(Problem A):
Repeat the passage of the album page starting at "Live album by" and ending at "for BNA Records.".
(Problem B):
Using the years given in the album page's chronology, explain why Now That's Awesome sits between the other two titles listed there.

::: Page text :::

Live album by Bill Engvall
- Released: August 22, 2000
- Recorded: September 15, 1999
- Genre: Comedy
- Length: 48:28
- Label: BNA
- Producer: Doug Grau; J.P. Williams;

Bill Engvall chronology
| Here's Your Christmas Album (1999) | Now That's Awesome (2000) | Cheap Drunk: An Autobiography (2002) |

= Now That's Awesome =

Now That's Awesome is a 2000 comedy album by comedian Bill Engvall. It was his only release for BNA Records.

The album includes the musical tracks "Now That's Awesome" and "Shoulda Shut Up", with guest vocals from T. Graham Brown, Neal McCoy and Tracy Byrd on the former, and Julie Reeves on the latter. These cuts respectively reached 59 and 71 on the Hot Country Songs charts, although Reeves did not receive chart credit for her song.

::: Raw data :::

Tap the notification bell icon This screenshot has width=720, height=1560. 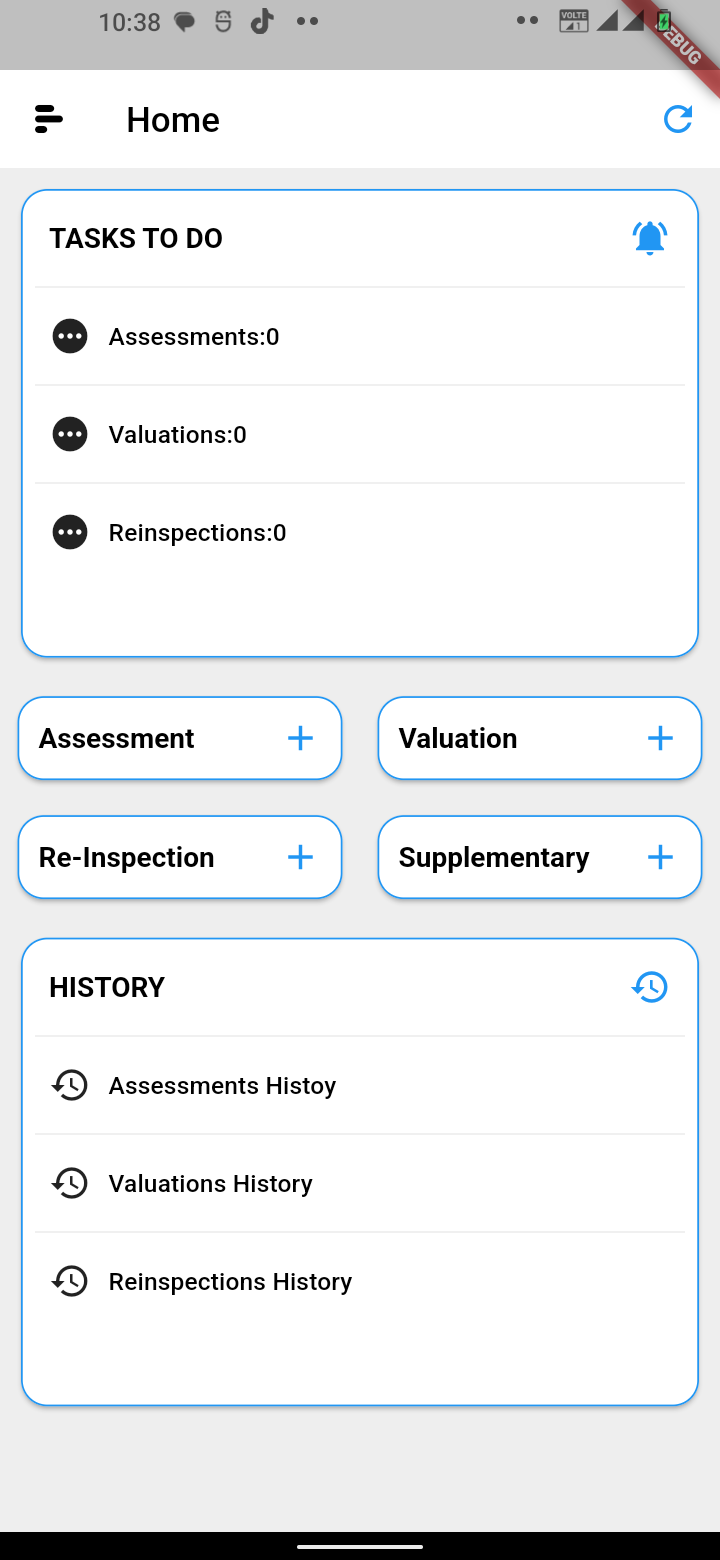(x=650, y=238)
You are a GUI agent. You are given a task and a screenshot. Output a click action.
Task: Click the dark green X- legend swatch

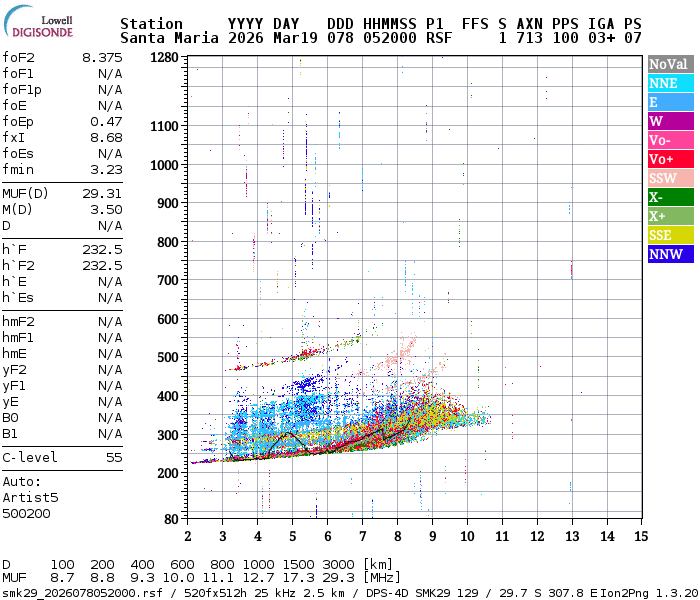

:::

(Exercise answer A):
Live album by Bill Engvall
- Released: August 22, 2000
- Recorded: September 15, 1999
- Genre: Comedy
- Length: 48:28
- Label: BNA
- Producer: Doug Grau; J.P. Williams;

Bill Engvall chronology
| Here's Your Christmas Album (1999) | Now That's Awesome (2000) | Cheap Drunk: An Autobiography (2002) |

= Now That's Awesome =

Now That's Awesome is a 2000 comedy album by comedian Bill Engvall. It was his only release for BNA Records.

(Exercise answer B):
Now That's Awesome came out in 2000. Here's Your Christmas Album is dated 1999 and Cheap Drunk: An Autobiography is dated 2002, so it falls between them.